## begin Excerpt
# Multinomial Classification

![](banner_multi-class.jpg)


_<p style="text-align: center;"> Fencers compete in a round-robin tournament ... </p>_

In [None]:
f = "setup.R"; for (i in 1:10) { if (file.exists(f)) break else f = paste0("../", f) }; source(f)
update_geom_defaults("point", list(size=3, colour="grey50"))

## Introduction

Motivation, context, history, related topics ...

Some classifier construction methods come in versions for multinomial prediction: naive Bayes, neural network, decision tree, nearest neighbors.

Any classifier construction method for binary prediction can be enhanced for multinomial prediction by either of two approaches: one vs. many, one vs. one.

## Terms



## Data

Consider this pedgogical dataset and new unclassified observation.  Note that the dataset comprises observations of more than 2 classes.

In [None]:
data = data.frame(x1   =c( 1,  1,  4,  2,  2,  6,  7,  7,  7,  7,  8,  8,  9,  9,  9),
                  x2   =c( 5,  6,  3,  4,  7,  8,  2,  3,  5,  5,  6,  9,  1,  2,  3),
                  class=c("B","C","B","A","A","A","A","A","B","C","A","B","C","B","C"))
new = data.frame(x1=5.2, x2=4)

layout(fmt(size(data)), fmt(data), fmt(new))

In [None]:
ggplot(data) + xlim(0,10) + ylim(0,10) + 
geom_point(aes(x=x1, y=x2, color=class)) +
geom_point(aes(x=x1, y=x2), data=new, color=NEW_COLOR)

## Multinomial Naive Bayes

Naive bayes handles multiple class values.  It computes prior and conditional probabilities associated with each class value.

Prior probabilities of all class values:

In [None]:
freq = table(data$class)
prior = as.data.frame(t(as.matrix(freq / sum(freq))))

fmt(prior)

prob = data.frame(class=names(freq), prior=as.numeric(prior))
ggplot(prob) + ylim(0,1) + geom_col(aes(x=class, y=prior), fill=PALETTE[1:3])
## end Excerpt
Exercises:
**1.** Reproduce the stretch of the multinomial classification notebook from "Any classifier construction" through "one vs. one.".
**2.** Carry on writing the multinomial classification notebook from the point where it stops.
None of the entries has any bearing on this exercise.
## begin Records shown
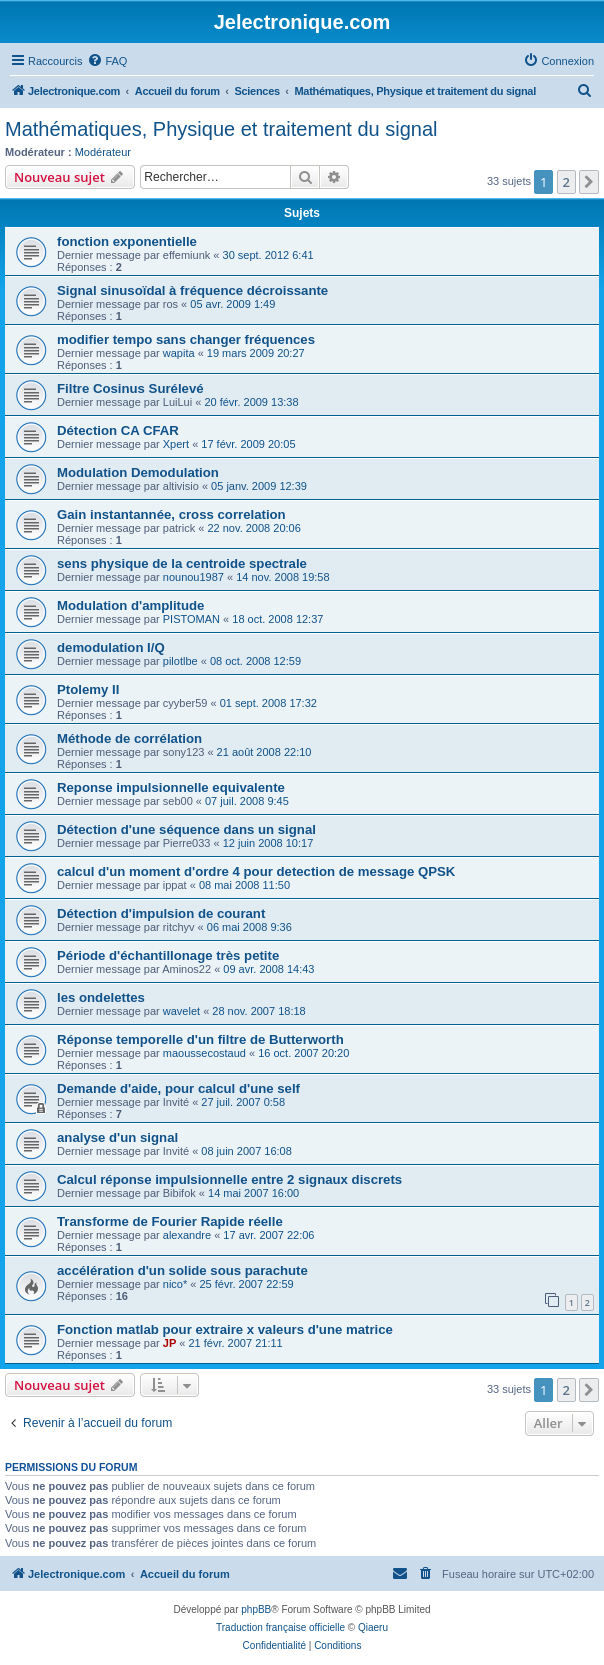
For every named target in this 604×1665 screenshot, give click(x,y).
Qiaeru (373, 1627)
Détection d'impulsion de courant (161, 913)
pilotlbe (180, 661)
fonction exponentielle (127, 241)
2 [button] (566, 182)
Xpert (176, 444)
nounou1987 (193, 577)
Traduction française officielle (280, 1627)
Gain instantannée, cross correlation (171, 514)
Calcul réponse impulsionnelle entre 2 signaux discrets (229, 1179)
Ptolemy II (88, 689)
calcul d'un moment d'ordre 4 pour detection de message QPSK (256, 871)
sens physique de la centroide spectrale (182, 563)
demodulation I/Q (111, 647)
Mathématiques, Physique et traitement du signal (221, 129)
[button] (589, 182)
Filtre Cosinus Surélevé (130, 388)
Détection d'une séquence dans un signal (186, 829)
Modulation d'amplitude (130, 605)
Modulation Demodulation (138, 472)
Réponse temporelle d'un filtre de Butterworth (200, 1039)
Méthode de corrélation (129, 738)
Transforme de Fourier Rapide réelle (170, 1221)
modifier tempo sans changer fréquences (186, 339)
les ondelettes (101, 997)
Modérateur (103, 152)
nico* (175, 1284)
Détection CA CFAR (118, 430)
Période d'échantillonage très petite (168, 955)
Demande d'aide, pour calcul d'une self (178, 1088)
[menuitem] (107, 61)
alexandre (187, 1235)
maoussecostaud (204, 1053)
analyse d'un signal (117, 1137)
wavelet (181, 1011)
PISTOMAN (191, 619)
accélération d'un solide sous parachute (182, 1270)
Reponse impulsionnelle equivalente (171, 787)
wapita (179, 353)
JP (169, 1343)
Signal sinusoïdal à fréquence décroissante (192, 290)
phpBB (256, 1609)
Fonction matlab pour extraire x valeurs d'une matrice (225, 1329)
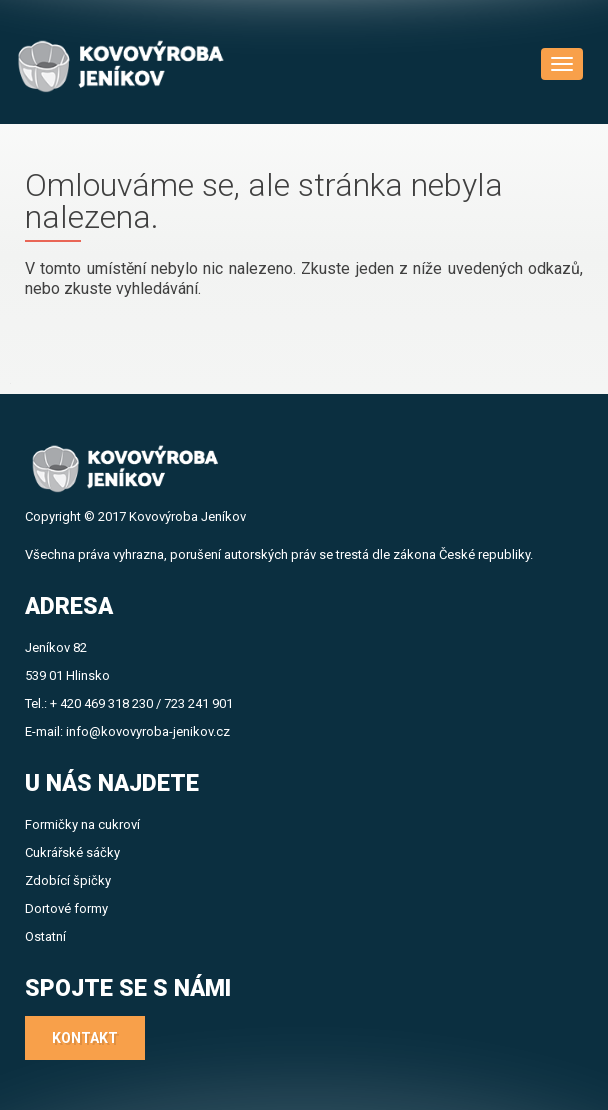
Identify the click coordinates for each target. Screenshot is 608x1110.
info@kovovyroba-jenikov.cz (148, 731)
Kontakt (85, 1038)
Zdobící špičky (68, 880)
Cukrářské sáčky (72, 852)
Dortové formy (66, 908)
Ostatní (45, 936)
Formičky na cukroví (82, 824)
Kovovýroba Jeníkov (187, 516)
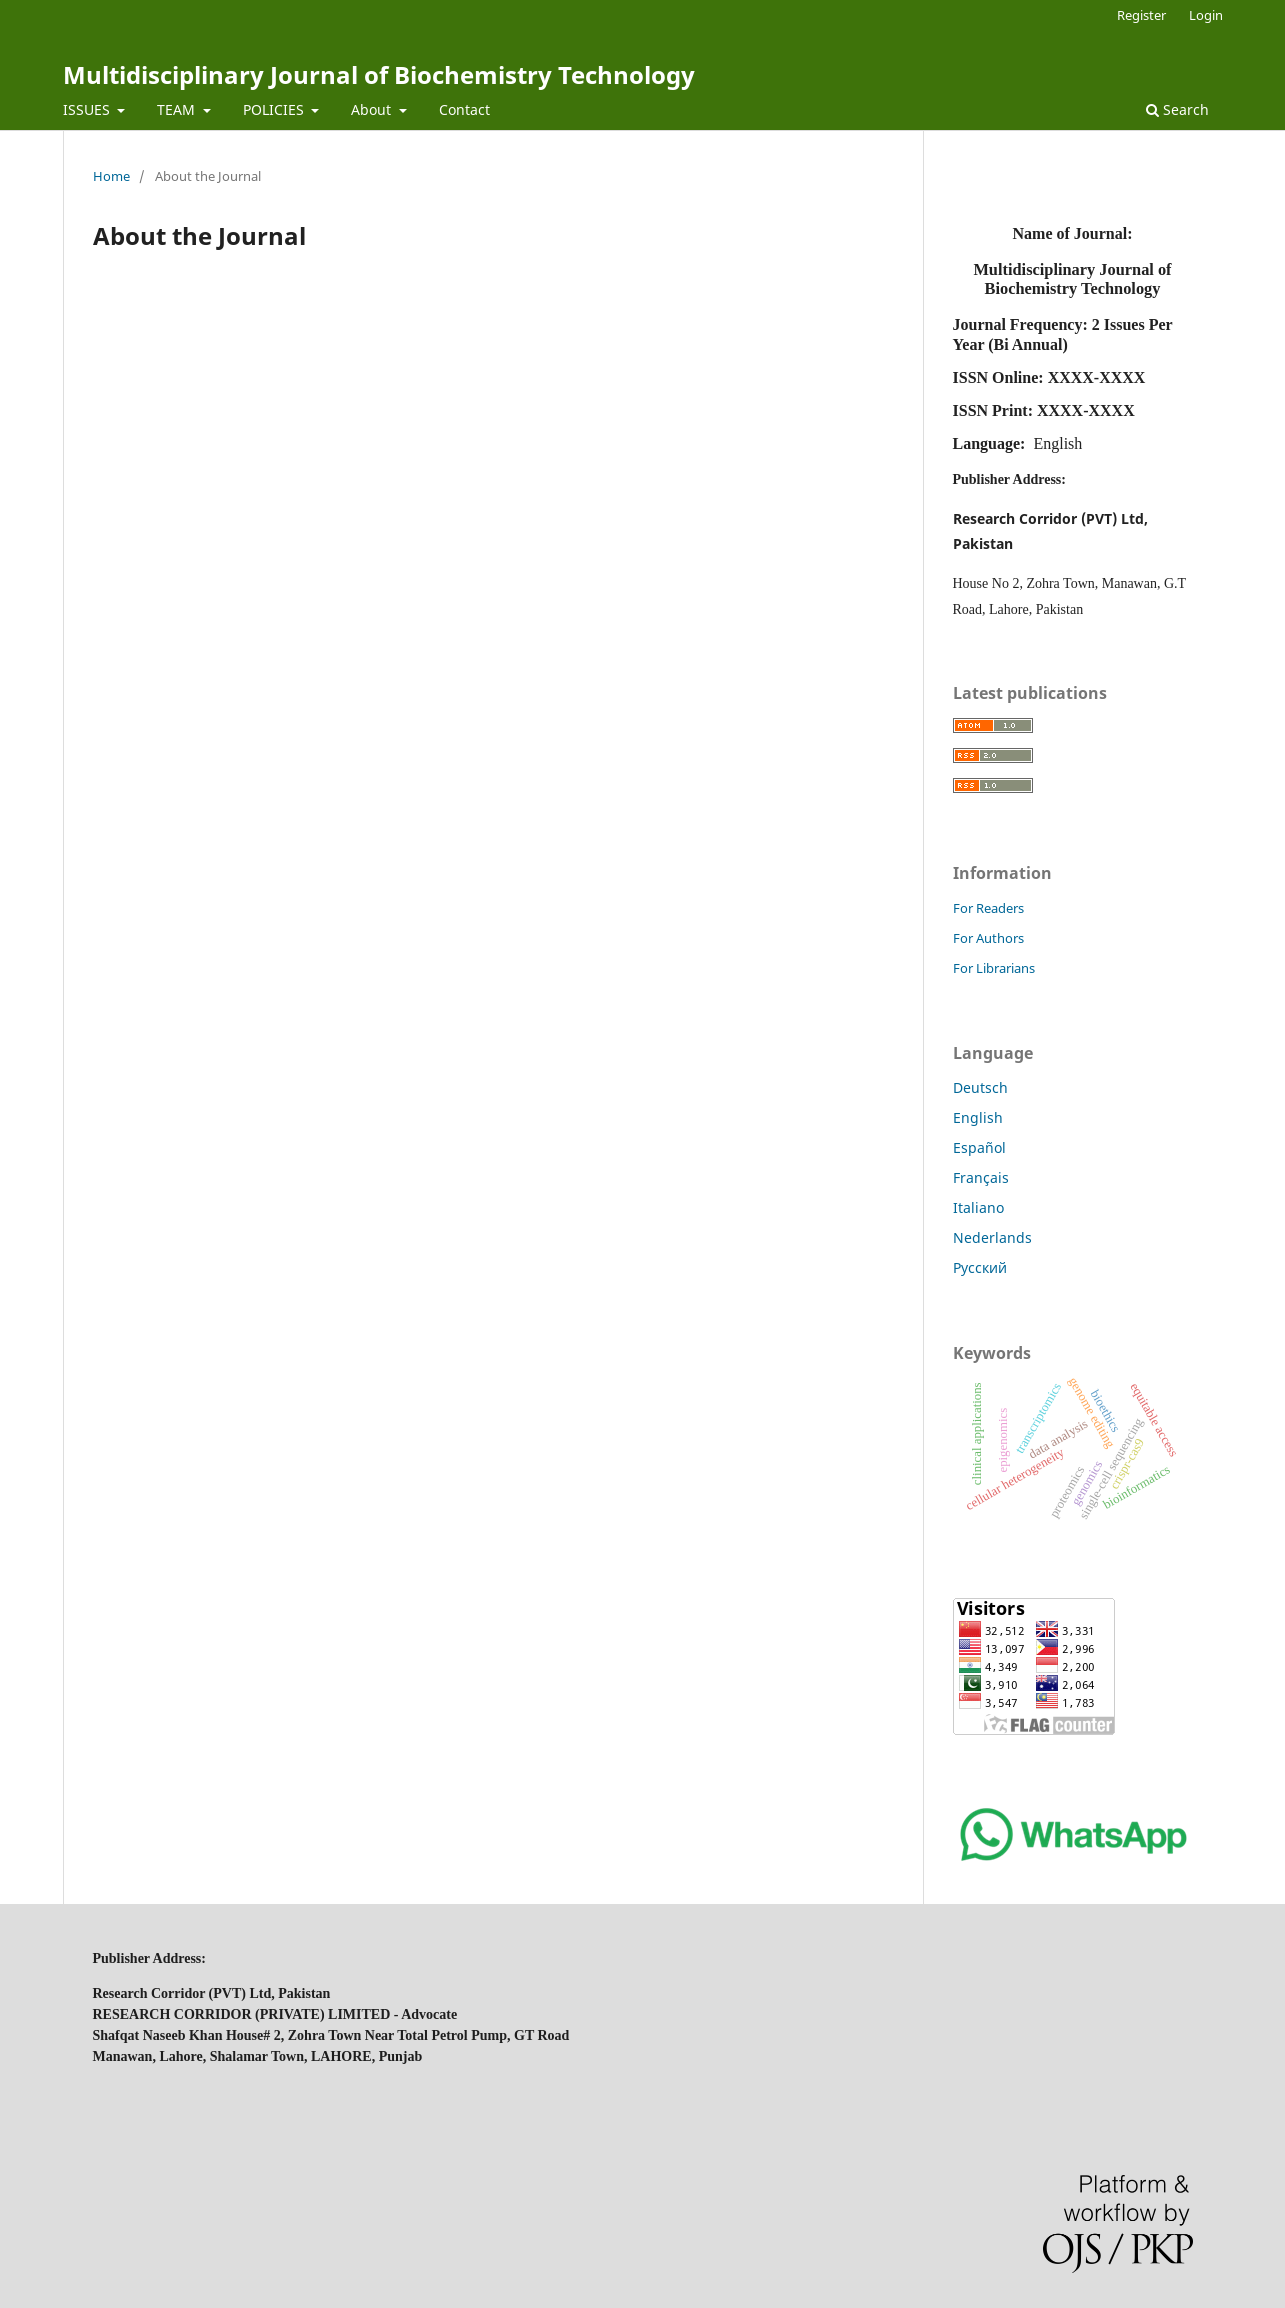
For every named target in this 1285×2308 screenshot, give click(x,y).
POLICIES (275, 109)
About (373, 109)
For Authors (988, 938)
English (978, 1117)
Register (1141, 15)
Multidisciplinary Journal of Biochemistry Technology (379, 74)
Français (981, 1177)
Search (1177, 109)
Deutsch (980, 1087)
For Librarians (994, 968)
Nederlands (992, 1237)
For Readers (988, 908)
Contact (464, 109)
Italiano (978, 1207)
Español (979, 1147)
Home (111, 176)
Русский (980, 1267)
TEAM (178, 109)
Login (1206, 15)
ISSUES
## end Records shown
Answers per task:
**1.**
Any classifier construction method for binary prediction can be enhanced for multinomial prediction by either of two approaches: one vs. many, one vs. one.

**2.**
Likelihoods of all potential x1 values given class values:

In [None]:
d.A = density(data$x1[data$class=="A"], bw=1, from=0, to=10); pdf.A.x1 = approxfun(d.A)
d.B = density(data$x1[data$class=="B"], bw=1, from=0, to=10); pdf.B.x1 = approxfun(d.B)
d.C = density(data$x1[data$class=="C"], bw=1, from=0, to=10); pdf.C.x1 = approxfun(d.C)

ggplot(data) + xlim(0,10) + xlab("x1") + ylab("density") +
stat_function(aes(fill="A"), fun=pdf.A.x1, geom="area", alpha=0.4) +
stat_function(aes(fill="B"), fun=pdf.B.x1, geom="area", alpha=0.4) +
stat_function(aes(fill="C"), fun=pdf.C.x1, geom="area", alpha=0.4)

Likelihoods of all potential x2 values given class values:

In [None]:
d.A = density(data$x2[data$class=="A"], bw=1, from=0, to=10); pdf.A.x2 = approxfun(d.A)
d.B = density(data$x2[data$class=="B"], bw=1, from=0, to=10); pdf.B.x2 = approxfun(d.B)
d.C = density(data$x2[data$class=="C"], bw=1, from=0, to=10); pdf.C.x2 = approxfun(d.C)

ggplot(data) + xlim(0,10) + xlab("x2") + ylab("density") +
stat_function(aes(fill="A"), fun=pdf.A.x2, geom="area", alpha=0.4) +
stat_function(aes(fill="B"), fun=pdf.B.x2, geom="area", alpha=0.4) +
stat_function(aes(fill="C"), fun=pdf.C.x2, geom="area", alpha=0.4)

Predict probability of class of new observation.  Select best choice based on relative magnitude, rather than based on a cutoff.

In [None]:
product.A = prior$A * pdf.A.x1(new$x1) * pdf.A.x2(new$x2)
product.B = prior$B * pdf.B.x1(new$x1) * pdf.B.x2(new$x2)
product.C = prior$C * pdf.C.x1(new$x1) * pdf.C.x2(new$x2)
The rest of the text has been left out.